Task brief: Rewrite every entry below, substituting "Display size" for "Screen dimensions" wherever it occurs and leaving all other text unchanged.

Exercise materials:
#####

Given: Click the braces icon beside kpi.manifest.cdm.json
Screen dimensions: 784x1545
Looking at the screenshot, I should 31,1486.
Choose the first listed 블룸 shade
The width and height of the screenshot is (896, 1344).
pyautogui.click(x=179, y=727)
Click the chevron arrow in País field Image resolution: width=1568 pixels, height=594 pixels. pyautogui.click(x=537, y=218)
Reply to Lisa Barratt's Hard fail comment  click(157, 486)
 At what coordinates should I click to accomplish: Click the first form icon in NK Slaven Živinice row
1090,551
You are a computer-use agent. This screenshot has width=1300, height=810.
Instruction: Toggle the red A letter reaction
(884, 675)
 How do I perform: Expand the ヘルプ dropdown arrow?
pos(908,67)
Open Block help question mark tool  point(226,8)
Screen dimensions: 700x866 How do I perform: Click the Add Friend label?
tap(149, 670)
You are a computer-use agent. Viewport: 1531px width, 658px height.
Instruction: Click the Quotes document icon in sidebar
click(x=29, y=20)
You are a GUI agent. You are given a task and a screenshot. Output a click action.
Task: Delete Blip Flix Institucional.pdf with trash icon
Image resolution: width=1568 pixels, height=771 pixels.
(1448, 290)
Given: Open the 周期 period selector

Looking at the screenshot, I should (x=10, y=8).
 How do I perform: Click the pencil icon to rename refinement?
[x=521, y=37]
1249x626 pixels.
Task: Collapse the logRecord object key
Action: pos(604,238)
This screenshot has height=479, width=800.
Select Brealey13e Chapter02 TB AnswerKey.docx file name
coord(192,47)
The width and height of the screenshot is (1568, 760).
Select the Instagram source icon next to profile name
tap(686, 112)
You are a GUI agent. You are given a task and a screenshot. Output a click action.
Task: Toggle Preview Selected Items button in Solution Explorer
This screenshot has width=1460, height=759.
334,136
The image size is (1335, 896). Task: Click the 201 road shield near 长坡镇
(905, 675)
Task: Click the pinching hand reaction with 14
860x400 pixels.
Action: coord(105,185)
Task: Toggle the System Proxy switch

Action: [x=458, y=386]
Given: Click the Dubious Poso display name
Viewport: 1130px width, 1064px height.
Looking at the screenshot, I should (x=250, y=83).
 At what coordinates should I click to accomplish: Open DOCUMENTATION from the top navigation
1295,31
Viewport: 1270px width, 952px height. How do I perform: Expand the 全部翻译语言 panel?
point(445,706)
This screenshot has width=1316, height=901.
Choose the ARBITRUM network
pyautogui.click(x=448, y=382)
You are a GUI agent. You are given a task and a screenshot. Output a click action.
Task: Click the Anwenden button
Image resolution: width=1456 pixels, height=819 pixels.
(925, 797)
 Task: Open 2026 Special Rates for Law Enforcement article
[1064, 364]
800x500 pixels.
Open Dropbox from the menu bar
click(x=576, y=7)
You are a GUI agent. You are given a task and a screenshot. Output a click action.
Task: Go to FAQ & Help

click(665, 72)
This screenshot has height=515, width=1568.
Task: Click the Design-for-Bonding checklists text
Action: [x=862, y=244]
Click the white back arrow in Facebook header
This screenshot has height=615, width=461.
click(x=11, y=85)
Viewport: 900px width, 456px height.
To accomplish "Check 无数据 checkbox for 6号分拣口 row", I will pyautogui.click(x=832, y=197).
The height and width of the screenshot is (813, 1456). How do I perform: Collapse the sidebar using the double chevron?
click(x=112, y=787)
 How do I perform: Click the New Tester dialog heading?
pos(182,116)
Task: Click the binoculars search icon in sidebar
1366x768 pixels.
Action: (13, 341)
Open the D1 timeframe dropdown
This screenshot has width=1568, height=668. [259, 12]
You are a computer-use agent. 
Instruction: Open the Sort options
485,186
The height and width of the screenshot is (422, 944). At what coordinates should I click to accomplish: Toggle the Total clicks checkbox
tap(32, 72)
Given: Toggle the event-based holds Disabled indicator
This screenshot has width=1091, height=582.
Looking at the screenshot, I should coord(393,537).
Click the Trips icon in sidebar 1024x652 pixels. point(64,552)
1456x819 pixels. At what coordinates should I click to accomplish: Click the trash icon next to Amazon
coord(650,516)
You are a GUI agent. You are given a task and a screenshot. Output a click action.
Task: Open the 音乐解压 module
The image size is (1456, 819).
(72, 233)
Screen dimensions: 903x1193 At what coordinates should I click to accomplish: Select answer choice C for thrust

#####

Solution to this exercise:
Given: Click the braces icon beside kpi.manifest.cdm.json
Display size: 784x1545
Looking at the screenshot, I should 31,1486.
Choose the first listed 블룸 shade
The width and height of the screenshot is (896, 1344).
pyautogui.click(x=179, y=727)
Click the chevron arrow in País field Image resolution: width=1568 pixels, height=594 pixels. pyautogui.click(x=537, y=218)
Reply to Lisa Barratt's Hard fail comment  click(157, 486)
 At what coordinates should I click to accomplish: Click the first form icon in NK Slaven Živinice row
1090,551
You are a computer-use agent. This screenshot has width=1300, height=810.
Instruction: Toggle the red A letter reaction
(884, 675)
 How do I perform: Expand the ヘルプ dropdown arrow?
pos(908,67)
Open Block help question mark tool  point(226,8)
Display size: 700x866 How do I perform: Click the Add Friend label?
tap(149, 670)
You are a computer-use agent. Viewport: 1531px width, 658px height.
Instruction: Click the Quotes document icon in sidebar
click(x=29, y=20)
You are a GUI agent. You are given a task and a screenshot. Output a click action.
Task: Delete Blip Flix Institucional.pdf with trash icon
Image resolution: width=1568 pixels, height=771 pixels.
(1448, 290)
Given: Open the 周期 period selector

Looking at the screenshot, I should (x=10, y=8).
 How do I perform: Click the pencil icon to rename refinement?
[x=521, y=37]
1249x626 pixels.
Task: Collapse the logRecord object key
Action: pos(604,238)
This screenshot has height=479, width=800.
Select Brealey13e Chapter02 TB AnswerKey.docx file name
coord(192,47)
The width and height of the screenshot is (1568, 760).
Select the Instagram source icon next to profile name
tap(686, 112)
You are a GUI agent. You are given a task and a screenshot. Output a click action.
Task: Toggle Preview Selected Items button in Solution Explorer
This screenshot has width=1460, height=759.
334,136
The image size is (1335, 896). Task: Click the 201 road shield near 长坡镇
(905, 675)
Task: Click the pinching hand reaction with 14
860x400 pixels.
Action: coord(105,185)
Task: Toggle the System Proxy switch

Action: [x=458, y=386]
Given: Click the Dubious Poso display name
Viewport: 1130px width, 1064px height.
Looking at the screenshot, I should (x=250, y=83).
 At what coordinates should I click to accomplish: Open DOCUMENTATION from the top navigation
1295,31
Viewport: 1270px width, 952px height. How do I perform: Expand the 全部翻译语言 panel?
point(445,706)
This screenshot has width=1316, height=901.
Choose the ARBITRUM network
pyautogui.click(x=448, y=382)
You are a GUI agent. You are given a task and a screenshot. Output a click action.
Task: Click the Anwenden button
Image resolution: width=1456 pixels, height=819 pixels.
(925, 797)
 Task: Open 2026 Special Rates for Law Enforcement article
[1064, 364]
800x500 pixels.
Open Dropbox from the menu bar
click(x=576, y=7)
You are a GUI agent. You are given a task and a screenshot. Output a click action.
Task: Go to FAQ & Help

click(665, 72)
This screenshot has height=515, width=1568.
Task: Click the Design-for-Bonding checklists text
Action: [x=862, y=244]
Click the white back arrow in Facebook header
This screenshot has height=615, width=461.
click(x=11, y=85)
Viewport: 900px width, 456px height.
To accomplish "Check 无数据 checkbox for 6号分拣口 row", I will pyautogui.click(x=832, y=197).
The height and width of the screenshot is (813, 1456). How do I perform: Collapse the sidebar using the double chevron?
click(x=112, y=787)
 How do I perform: Click the New Tester dialog heading?
pos(182,116)
Task: Click the binoculars search icon in sidebar
1366x768 pixels.
Action: (13, 341)
Open the D1 timeframe dropdown
This screenshot has width=1568, height=668. [259, 12]
You are a computer-use agent. 
Instruction: Open the Sort options
485,186
The height and width of the screenshot is (422, 944). At what coordinates should I click to accomplish: Toggle the Total clicks checkbox
tap(32, 72)
Given: Toggle the event-based holds Disabled indicator
This screenshot has width=1091, height=582.
Looking at the screenshot, I should coord(393,537).
Click the Trips icon in sidebar 1024x652 pixels. point(64,552)
1456x819 pixels. At what coordinates should I click to accomplish: Click the trash icon next to Amazon
coord(650,516)
You are a GUI agent. You are given a task and a screenshot. Output a click action.
Task: Open the 音乐解压 module
The image size is (1456, 819).
(72, 233)
Display size: 903x1193 At what coordinates should I click to accomplish: Select answer choice C for thrust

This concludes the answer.